We examined the amount of Iba1 positive cells in the brains after HI injury to study whether the sex differences in the injury can be attributed to differences in the microglial immune response. Sex differences in microglial response have been reported in various neurodevelopment and neurodegenerative disorders (8–10). In our study, we have limited our investigation on microglia only to Iba1 staining, which is an estimate for the number of microglia cells rather than their inflammatory status (e.g., secretion of cytokines, phagocytosis, etc.). We did not detect any significant difference in our experiment (Figure 5), meaning that the increase in the number of microglia cell after HI is equal in male and female as well as in different genotypes.

Sex differences in the inflammatory response of astrocytes to inflammation-inducing agents like lipopolysaccharide has been reported (50). This makes astrocytes and their interaction with the neurovascular unit a reasonable candidate for future studies on the sex-dependent role of TWEAK/Fn14 in perinatal brain injury.

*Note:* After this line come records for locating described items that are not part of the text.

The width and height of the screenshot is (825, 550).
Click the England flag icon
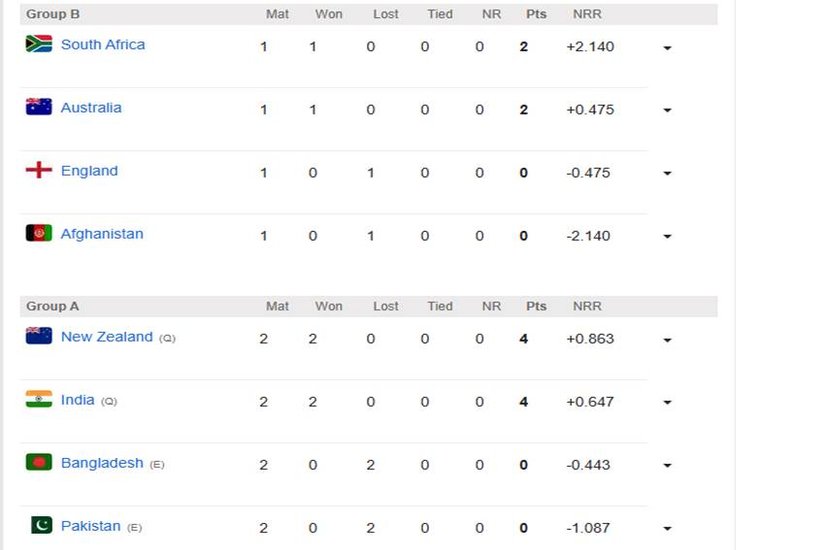(39, 170)
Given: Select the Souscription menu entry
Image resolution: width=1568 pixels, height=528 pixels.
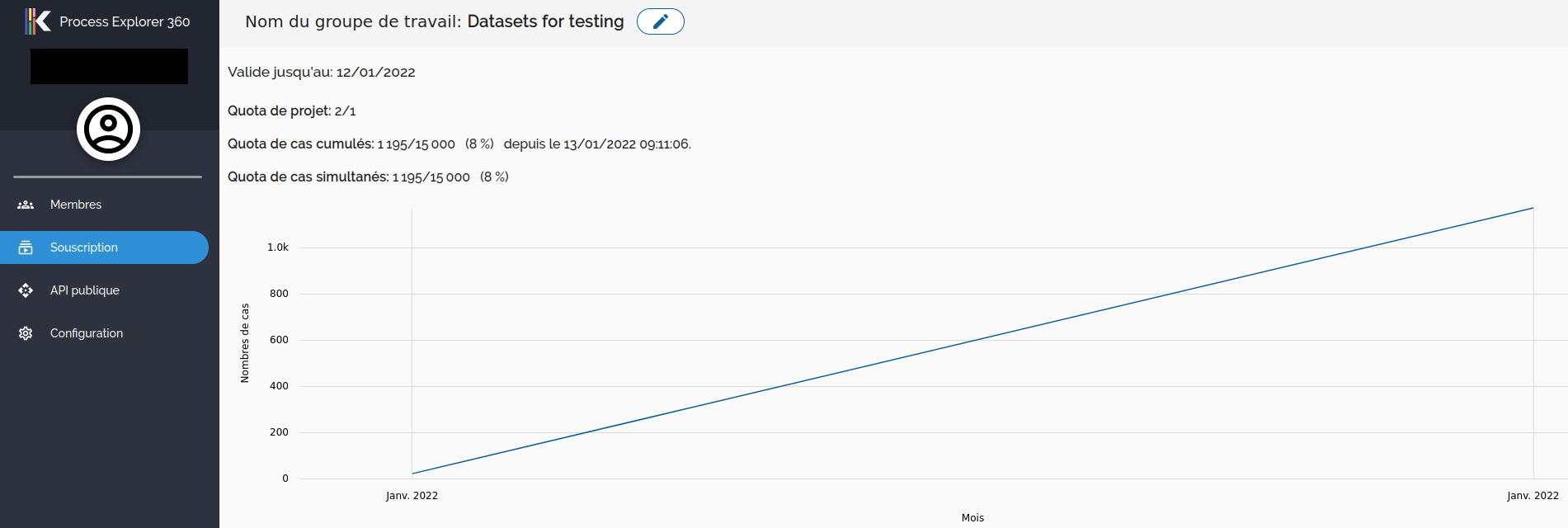Looking at the screenshot, I should click(84, 248).
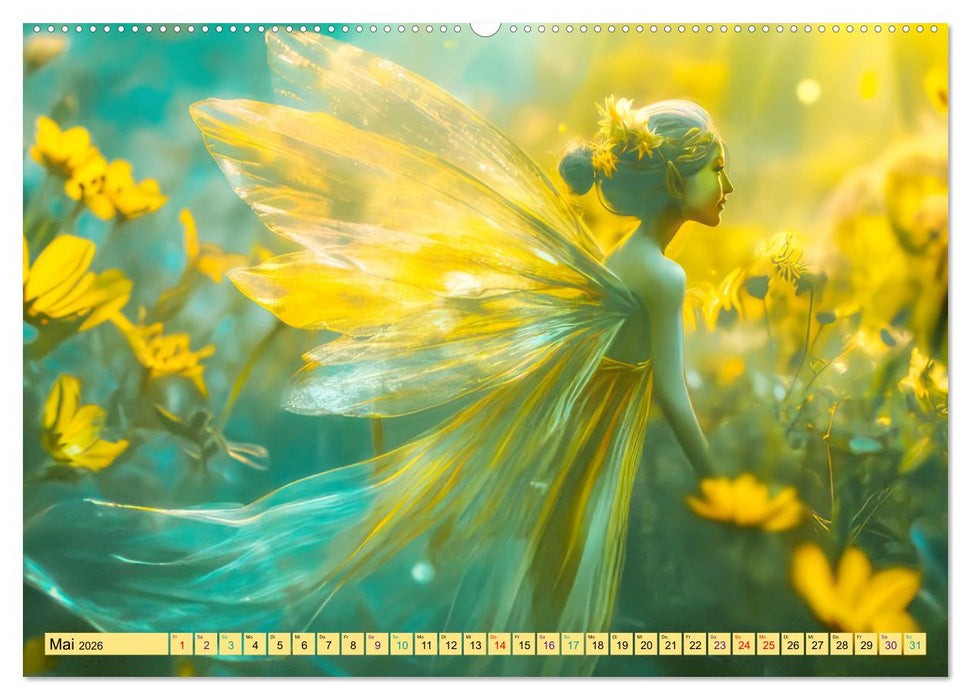971x700 pixels.
Task: Select the last day, 31
Action: pyautogui.click(x=914, y=645)
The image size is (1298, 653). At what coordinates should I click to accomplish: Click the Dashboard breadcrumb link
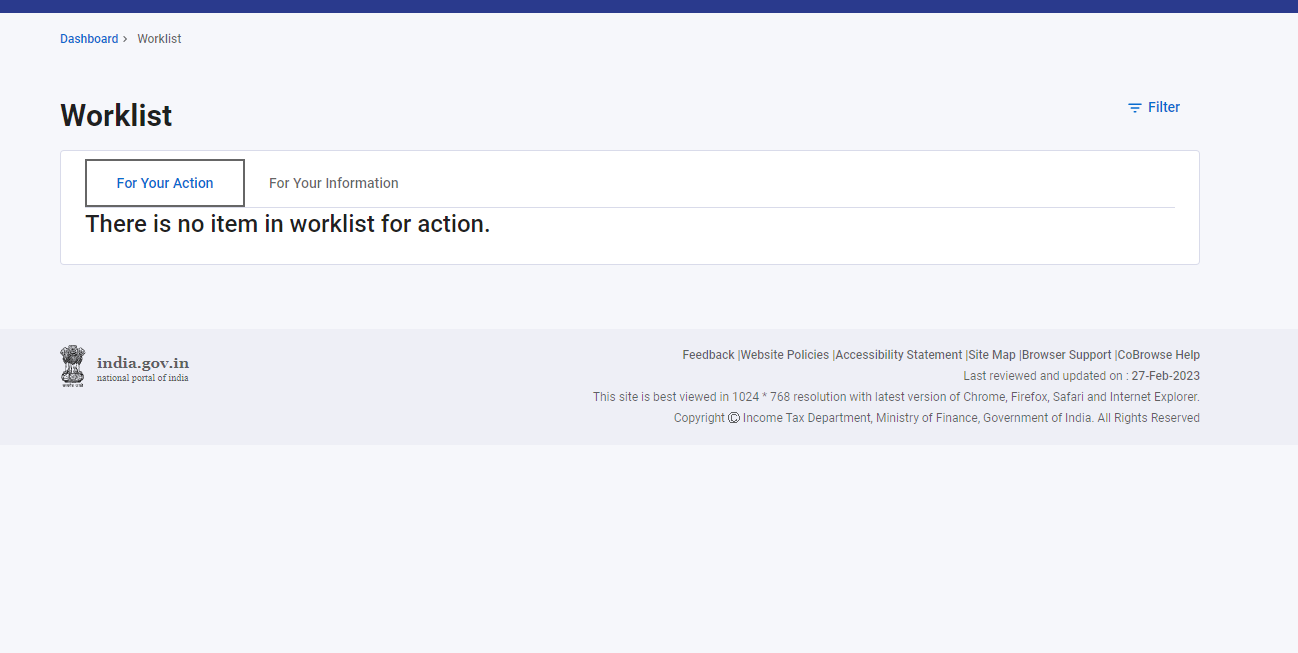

More studies are needed to determine whether the sex differences between male and female KO animals can be attributed to differences in the inflammatory response and/or BBB permeability. The other receptor for TWEAK, CD163, is unlikely to contribute for any of the physiological effects observed in our study. CD163 is a scavenger receptor for hemoglobin and haptoglobin without intracellular signaling (51). Moreover, some studies were unable to find any interaction of TWEAK with CD163 (52). A certain degree of promiscuity can be anticipated as it is well known that the members of TNF family have significant structural similarity to each other and it is common that one ligand is signaling through multiple receptors (TNF-α can bind to both TNFR1 and TNFR2; TRAIL can bind to five different receptors in human, etc.). It is not unlikely, however that TWEAK is interacting with and signaling through receptors undescribed to date as a binding partner of TWEAK. Therefore, TWEAK that is present in high concentrations after HI (Figure 1A) could easily bind to other receptors with much lower affinity and trigger some cellular responses. However, to date no alternative binding partners of TWEAK are currently described.

In this study, we have found increase in the expression levels in both TWEAK and Fn14 in the ipsilateral side of the brain following HI and an opposite effect of the Fn14 deletion on the development of the injury for the males and females. These findings are opening different avenues for further investigation of the effects of TWEAK/Fn14 signaling in the context of perinatal brain injury.

Ethics Statement

This study was approved by the KCL animal ethical committee (AWERB), and all animal experimentation was performed in compliance with the UK Home Office regulations (PPL 70/8376).

Author Contributions

AK was responsible for design and organization of the study. He performed experiments, data acquisition, statistical analysis, and interpretation and wrote the manuscript. AB performed experiments and data acquisition and reviewed the manuscript. RV performed data acquisition and reviewed the manuscript. LB critically discussed findings and reviewed the manuscript from a technical, statistical, and scientific perspective. PG reviewed the manuscript. CT and HH supported in designing the study, interpretation of the result, critical revision, and preparing the manuscript.

Conflict of Interest Statement

The authors declare that the research was conducted in the absence of any commercial or financial relationships that could be construed as a potential conflict of interest.